Procuradoria-Geral da República foi contrária à homologação.

Cabral está preso desde novembro de 2016

O ministro do Supremo Tribunal Federal (STF) Edson Fachin homologou o acordo de delação premiada fechado pelo ex-governador do Rio de Janeiro Sérgio Cabral com a Polícia Federal (PF), apesar da oposição da Procuradoria-Geral da República (PGR).

Segundo informou o jornal Folha de S. Paulo nesta quinta-feira (06/02), o acordo foi homologado na véspera. A delação envolveria ministros do Superior Tribunal de Justiça (STJ), magistrados e políticos. O diário O Globo afirmou que o documento tem 20 temas e provavelmente permanecerá em sigilo.

O acordo de delação com a PF foi firmado após resistência do Ministério Público Federal no Rio de Janeiro (MPF-RJ), responsável pelas investigações, que alegou ser possível chegar às informações necessárias sem a cooperação com o ex-governador.

Com a negativa do MPF-RJ, Cabral recorreu à PF, que desde junho do ano passado conta com autorização do STF para firmar acordos desse tipo sem aval do Ministério Público.

A autorização do STF já havia proporcionado o acordo de delação do ex-ministro Antonio Palocci com a PF, que também foi rejeitado pelo MPF. Na ocasião, o órgão não viu provas que embasassem as afirmações do petista.
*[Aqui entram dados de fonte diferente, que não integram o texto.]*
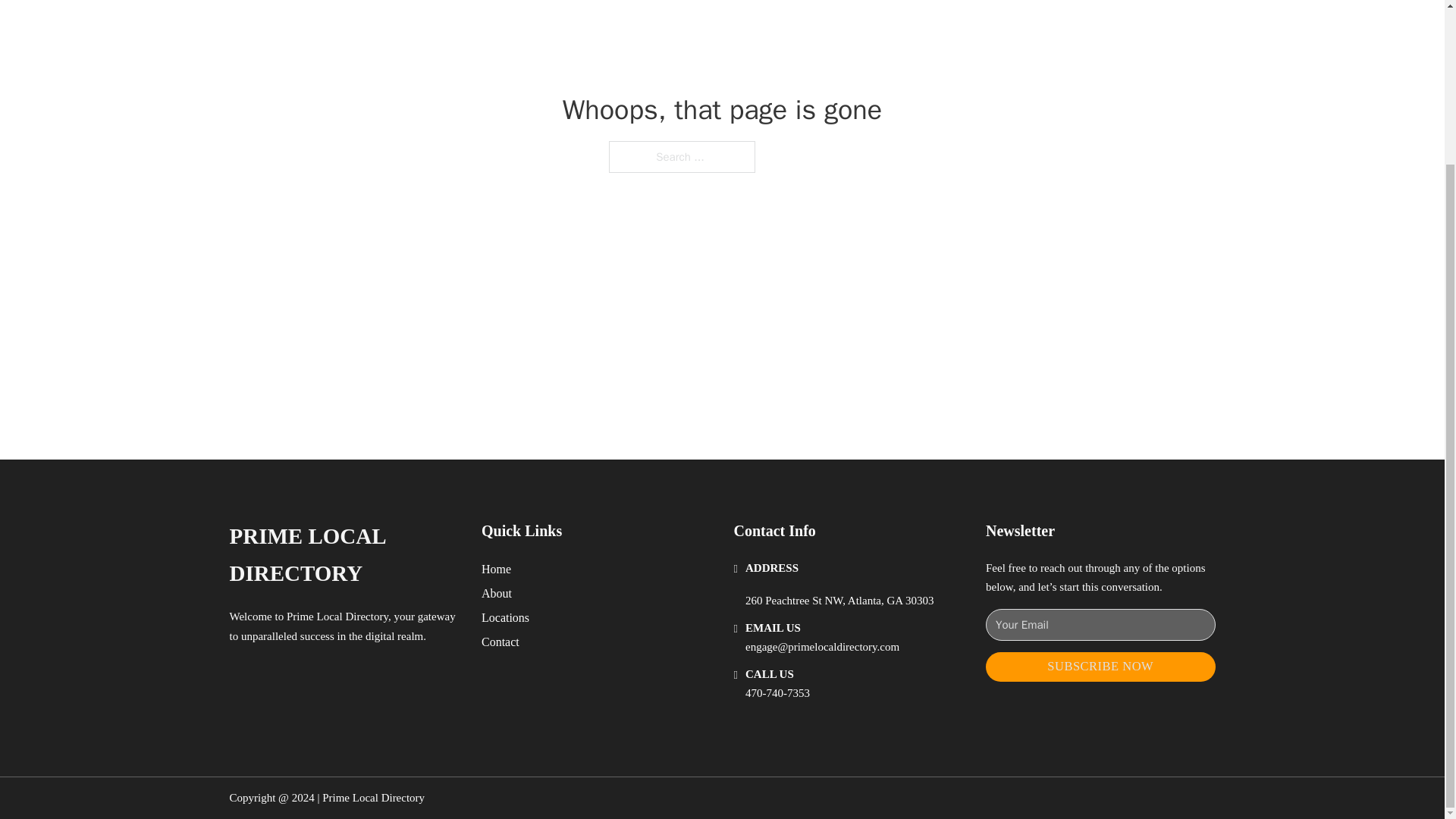
Locations (505, 617)
Contact (500, 641)
470-740-7353 (777, 693)
About (496, 593)
PRIME LOCAL DIRECTORY (343, 554)
Home (496, 568)
SUBSCRIBE NOW (1100, 666)
Given the description of an element on the screen output the (x, y) to click on. 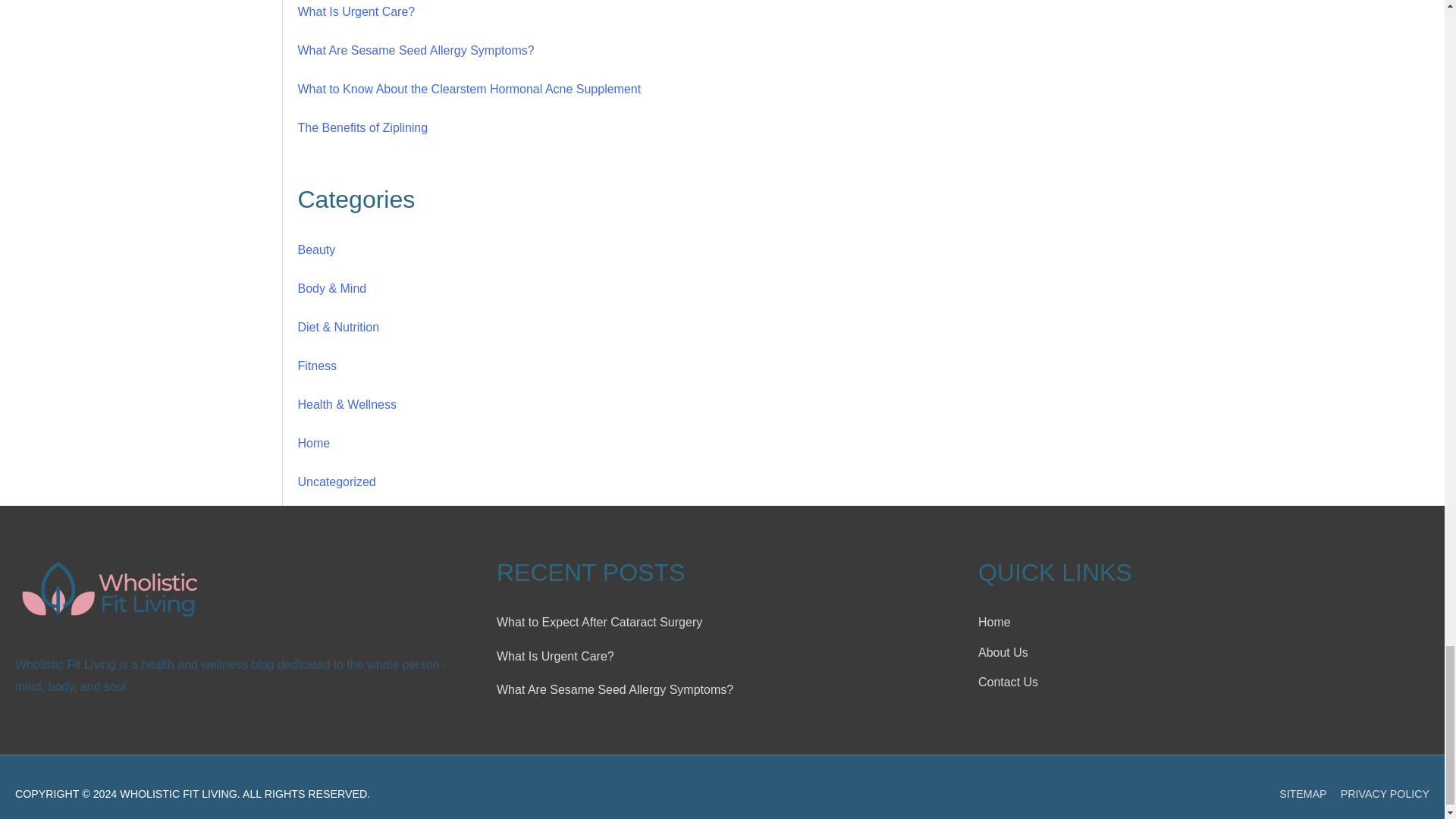
What Are Sesame Seed Allergy Symptoms? (415, 50)
What Is Urgent Care? (355, 11)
Após o anúncio de que ambas as partes haviam chegado a um acordo, a PGR se manifestou contra sua validação. Segundo O Globo, a procuradoria avalia que Cabral é o principal suspeito de chefiar a organização criminosa que saqueou o estado do Rio e que não poderia, por lei, fechar um acordo de delação.
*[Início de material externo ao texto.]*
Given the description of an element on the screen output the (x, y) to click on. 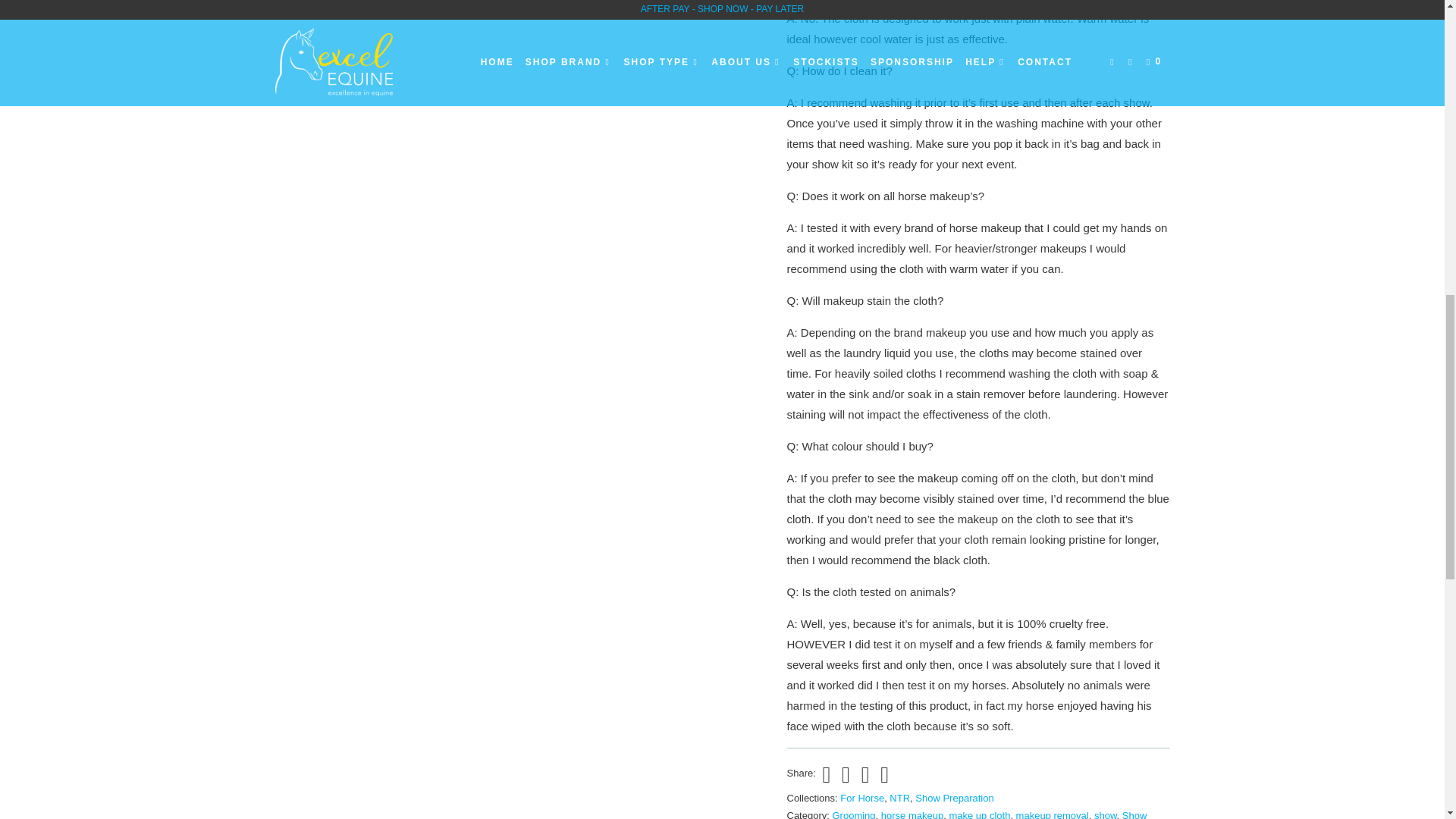
For Horse (861, 797)
Products tagged Grooming (854, 814)
Show Preparation (953, 797)
NTR (899, 797)
Products tagged make up cloth (979, 814)
Products tagged makeup removal (1052, 814)
Products tagged horse makeup (911, 814)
O ex-governador também teria ocultado informações e protegido pessoas quando tentou negociar um acordo com a Lava Jato no Rio.

Cabral está preso no âmbito da operação desde novembro de 2016. Ele já foi condenado 12 vezes a penas que somadas chegam a 268 anos de prisão. Ao todo, ele responde a 31 ações penais.
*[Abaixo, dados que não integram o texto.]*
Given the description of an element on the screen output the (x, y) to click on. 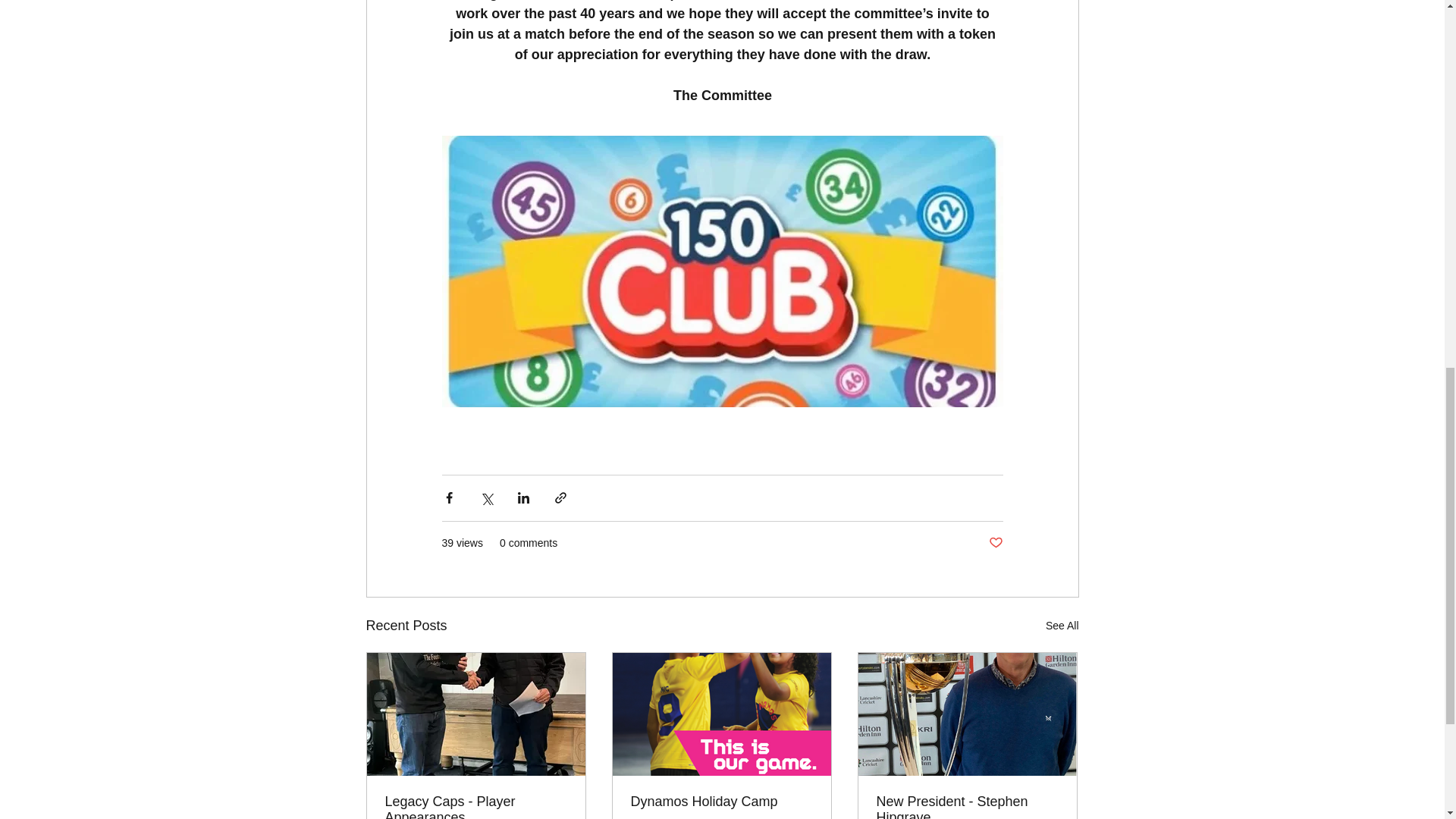
Post not marked as liked (995, 543)
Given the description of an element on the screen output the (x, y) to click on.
O ex-governador foi acusado de cobrar 5% de propina sobre grandes contratos do estado do Rio. Investigadores encontraram pelo menos 100 milhões de dólares em contas no exterior de doleiros ligados a Cabral. Ao longo de dois anos ele negou os crimes, mas mudou de postura no início de 2019.

Segundo O Globo, o acordo de Cabral não tem uma previsão de benefícios penais, portanto não é possível saber quando ele sairá da prisão. A defesa do ex-governador deve tentar a liberdade de seu cliente, possivelmente argumentando que, com a colaboração oficial nas investigações, não haveria a necessidade de prisão preventiva por risco de interferência no inquérito.